Can you put everything from the line containing "Where should I" down to the last line into a two-column CSV with the headers input and output, one row per input beside its answer, each value in a single quoted field with line breaks turned into spaces?
┌────────
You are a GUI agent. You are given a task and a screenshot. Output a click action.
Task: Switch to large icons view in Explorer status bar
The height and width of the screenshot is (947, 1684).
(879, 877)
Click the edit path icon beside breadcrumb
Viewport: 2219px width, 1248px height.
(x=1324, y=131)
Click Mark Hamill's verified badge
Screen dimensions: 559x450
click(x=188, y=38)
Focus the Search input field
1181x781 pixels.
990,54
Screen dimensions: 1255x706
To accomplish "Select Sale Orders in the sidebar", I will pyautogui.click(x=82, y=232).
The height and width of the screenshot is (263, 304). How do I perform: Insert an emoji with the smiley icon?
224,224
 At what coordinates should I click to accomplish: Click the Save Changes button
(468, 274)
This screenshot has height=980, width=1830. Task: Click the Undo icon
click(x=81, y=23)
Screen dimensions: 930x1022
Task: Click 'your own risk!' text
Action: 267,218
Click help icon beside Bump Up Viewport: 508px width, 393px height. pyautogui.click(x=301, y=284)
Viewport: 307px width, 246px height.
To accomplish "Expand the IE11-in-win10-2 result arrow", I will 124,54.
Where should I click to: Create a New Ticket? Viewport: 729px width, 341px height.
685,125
└────────
■ **Problem solution**:
input,output
"Where should I click to: Create a New Ticket? Viewport: 729px width, 341px height.","685,125"